There's a row going on down here about a Scottish MP who put a bet on Mr Martin to win and then voted for him. Maybe there'll be a North-East version about Hon Members who backed Mr McWilliam and lost a packet.

MONDAY'S bizarre ballot to step into Betty Boothroyd's stockings, sorry, shoes, revealed the fascinating nugget that Berwick Liberal Democrat MP Alan Beith speaks Welsh.

Can't think why, but it certainly pulled in the Plaid Cymru vote on Monday night. He needed it, what with no Tory backers and only a handful of Labour MPs supporting him.

Still, Mr Beith managed 83 votes overall and unlike the Hon Member for Blaydon, he didn't vote for himself.

BUT the North-East star of the night was undoubtedly David Clark. The South Shields MP and former Cabinet Minister made a fine oration in his bid for the Speaker's chair and only lost by 104 votes reduced on appeal to just 65 after miscounting on Mr Martin's side.

Word has it that Dr Clark, who also voted for himself, has since turned down the consolation offer of being Mr Martin's deputy. Sacked from Tony Blair's Cabinet he might have been, but David is clearly not yet ready to give up frontline politics.

MY, that Stuart Bell moves fast. The Middlesbrough MP was spotted cosying up to Michael Martin hours before the Glaswegian won the Speakership.

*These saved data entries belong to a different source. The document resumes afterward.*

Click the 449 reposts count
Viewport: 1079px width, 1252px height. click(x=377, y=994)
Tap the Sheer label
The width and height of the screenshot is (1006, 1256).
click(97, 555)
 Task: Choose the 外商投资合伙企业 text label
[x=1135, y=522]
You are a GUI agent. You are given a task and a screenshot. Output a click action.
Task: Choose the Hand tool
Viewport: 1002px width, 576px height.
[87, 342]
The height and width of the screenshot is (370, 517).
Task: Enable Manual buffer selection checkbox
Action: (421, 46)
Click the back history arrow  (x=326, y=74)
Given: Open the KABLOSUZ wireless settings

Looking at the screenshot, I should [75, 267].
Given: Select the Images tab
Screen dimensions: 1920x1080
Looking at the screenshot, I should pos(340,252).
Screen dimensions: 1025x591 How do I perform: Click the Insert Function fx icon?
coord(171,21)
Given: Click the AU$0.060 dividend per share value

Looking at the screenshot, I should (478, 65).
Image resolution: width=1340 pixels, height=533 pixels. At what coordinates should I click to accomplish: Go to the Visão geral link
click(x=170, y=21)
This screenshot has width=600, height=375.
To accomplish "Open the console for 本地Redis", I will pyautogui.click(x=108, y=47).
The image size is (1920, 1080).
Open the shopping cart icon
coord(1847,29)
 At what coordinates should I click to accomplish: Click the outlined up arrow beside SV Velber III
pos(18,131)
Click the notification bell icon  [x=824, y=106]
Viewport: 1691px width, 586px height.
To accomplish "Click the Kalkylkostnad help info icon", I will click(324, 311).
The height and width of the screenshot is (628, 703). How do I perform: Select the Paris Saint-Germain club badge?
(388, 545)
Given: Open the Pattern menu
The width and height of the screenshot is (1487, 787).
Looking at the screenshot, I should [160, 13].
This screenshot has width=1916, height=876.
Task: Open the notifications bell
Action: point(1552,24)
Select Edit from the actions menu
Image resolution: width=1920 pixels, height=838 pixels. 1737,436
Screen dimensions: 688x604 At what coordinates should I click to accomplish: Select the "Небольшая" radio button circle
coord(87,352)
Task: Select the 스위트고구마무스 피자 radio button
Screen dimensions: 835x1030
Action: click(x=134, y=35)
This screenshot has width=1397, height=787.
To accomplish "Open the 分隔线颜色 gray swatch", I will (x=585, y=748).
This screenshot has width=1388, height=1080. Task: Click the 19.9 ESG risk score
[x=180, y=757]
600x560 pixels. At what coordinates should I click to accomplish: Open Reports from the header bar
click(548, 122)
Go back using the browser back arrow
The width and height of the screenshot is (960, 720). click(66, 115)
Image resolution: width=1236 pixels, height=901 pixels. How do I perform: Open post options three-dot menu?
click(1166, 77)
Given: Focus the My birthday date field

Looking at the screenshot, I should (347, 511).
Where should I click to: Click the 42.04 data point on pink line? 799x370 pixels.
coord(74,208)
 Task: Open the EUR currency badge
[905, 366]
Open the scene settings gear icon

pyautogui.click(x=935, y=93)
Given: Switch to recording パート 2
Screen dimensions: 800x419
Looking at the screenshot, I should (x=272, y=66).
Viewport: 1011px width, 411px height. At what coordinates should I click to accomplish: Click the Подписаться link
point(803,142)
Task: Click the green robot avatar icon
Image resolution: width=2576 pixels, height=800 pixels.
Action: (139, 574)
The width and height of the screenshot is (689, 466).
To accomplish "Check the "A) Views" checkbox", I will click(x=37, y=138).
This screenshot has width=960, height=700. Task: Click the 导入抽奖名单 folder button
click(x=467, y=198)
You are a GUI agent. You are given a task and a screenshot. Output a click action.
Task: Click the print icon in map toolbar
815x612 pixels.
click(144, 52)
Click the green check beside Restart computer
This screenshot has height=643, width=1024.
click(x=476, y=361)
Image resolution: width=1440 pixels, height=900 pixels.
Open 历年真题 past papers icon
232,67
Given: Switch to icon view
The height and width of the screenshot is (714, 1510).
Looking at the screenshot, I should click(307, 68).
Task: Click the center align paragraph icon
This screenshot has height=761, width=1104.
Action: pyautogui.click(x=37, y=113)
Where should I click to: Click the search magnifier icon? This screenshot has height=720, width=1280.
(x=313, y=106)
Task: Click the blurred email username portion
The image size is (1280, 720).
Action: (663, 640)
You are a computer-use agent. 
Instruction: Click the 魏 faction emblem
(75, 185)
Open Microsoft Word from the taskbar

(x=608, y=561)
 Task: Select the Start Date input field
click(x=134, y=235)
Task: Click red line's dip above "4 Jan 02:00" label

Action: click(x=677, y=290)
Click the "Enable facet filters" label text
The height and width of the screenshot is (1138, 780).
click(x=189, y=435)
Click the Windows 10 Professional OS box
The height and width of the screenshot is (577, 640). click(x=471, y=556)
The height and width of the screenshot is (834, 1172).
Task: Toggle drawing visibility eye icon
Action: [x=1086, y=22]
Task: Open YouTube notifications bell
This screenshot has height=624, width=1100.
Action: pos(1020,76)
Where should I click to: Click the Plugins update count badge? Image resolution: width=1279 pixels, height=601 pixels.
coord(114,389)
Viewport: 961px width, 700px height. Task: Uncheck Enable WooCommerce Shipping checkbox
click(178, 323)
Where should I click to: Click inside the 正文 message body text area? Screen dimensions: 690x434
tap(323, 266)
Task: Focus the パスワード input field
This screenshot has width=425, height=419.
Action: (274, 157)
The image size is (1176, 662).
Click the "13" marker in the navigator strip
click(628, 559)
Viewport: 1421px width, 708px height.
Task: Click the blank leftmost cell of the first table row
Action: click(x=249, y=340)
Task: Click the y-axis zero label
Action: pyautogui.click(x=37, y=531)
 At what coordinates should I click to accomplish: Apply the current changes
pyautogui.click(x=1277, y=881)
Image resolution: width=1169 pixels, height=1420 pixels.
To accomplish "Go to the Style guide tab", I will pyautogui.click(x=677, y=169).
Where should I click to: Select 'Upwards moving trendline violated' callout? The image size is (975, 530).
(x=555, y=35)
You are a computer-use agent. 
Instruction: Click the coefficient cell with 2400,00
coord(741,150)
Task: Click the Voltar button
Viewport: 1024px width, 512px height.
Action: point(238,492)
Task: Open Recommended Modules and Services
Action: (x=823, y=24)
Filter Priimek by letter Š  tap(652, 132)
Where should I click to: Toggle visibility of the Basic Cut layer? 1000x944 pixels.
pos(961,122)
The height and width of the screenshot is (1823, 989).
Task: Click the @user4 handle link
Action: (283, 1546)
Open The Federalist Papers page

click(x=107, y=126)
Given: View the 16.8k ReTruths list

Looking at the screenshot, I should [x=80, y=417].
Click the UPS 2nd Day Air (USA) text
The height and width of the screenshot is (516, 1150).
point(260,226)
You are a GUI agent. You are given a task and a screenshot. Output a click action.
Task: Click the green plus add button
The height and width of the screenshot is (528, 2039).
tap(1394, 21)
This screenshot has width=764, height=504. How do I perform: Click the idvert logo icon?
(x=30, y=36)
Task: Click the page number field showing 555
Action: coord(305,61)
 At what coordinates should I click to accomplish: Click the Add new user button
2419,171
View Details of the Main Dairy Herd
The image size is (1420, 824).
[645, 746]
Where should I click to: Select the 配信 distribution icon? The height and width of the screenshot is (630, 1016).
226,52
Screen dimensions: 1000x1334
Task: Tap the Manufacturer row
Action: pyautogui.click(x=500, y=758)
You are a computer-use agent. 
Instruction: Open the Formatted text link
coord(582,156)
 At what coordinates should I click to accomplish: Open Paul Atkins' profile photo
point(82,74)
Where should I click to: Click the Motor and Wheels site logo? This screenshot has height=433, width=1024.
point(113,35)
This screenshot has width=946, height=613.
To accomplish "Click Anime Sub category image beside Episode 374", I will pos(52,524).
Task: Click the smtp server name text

But later on Monday afternoon, Mr Bell was also deep in conversation with John Major in the Tearoom over another great question of our time.

Who was the better batsman - Len Hutton or David Gower? Apparently, Mr Major, not known for his political wafts outside the off stump, is a Gower man. But Mr Bell prefers the stick-ability of Sir Len.

THE mighty Graham Robb media machine may bestride the North like a public relations colossus. But this week, the Darlington-based operation was strangely silent.

The Northern Echo approached Mr Robb's Recognition PR for a comment on the news that Tory website experts had redrawn the political map of the region.

As we revealed, the Conservative website map showed a delightfully chaotic map of County Durham constituencies with Durham City where Darlington should be and Easington usurping the normal location of North-West Durham.

But strangely, days after the story broke we're still waiting for that call back from Mr Robb's machine.

JUST what does it take to get Railtrack a real telling-off? Tony Blair yesterday called in Railtrack boss Gerald Corbett for a surprise meeting.

After the Hatfield disaster on the East Coast line, and with broken rails popping up all over the show, you'd have thought Gerald was going to get a right rollicking.

But no, said a Downing Street spokesman, Mr Blair was just getting up to speed on the repair programme.

Maybe the PM had intended to carpet Mr Corbett until the newly-outspoken Railtrack chief executive floored him by saying there was only thing to do about the railways - re-nationalise 'em.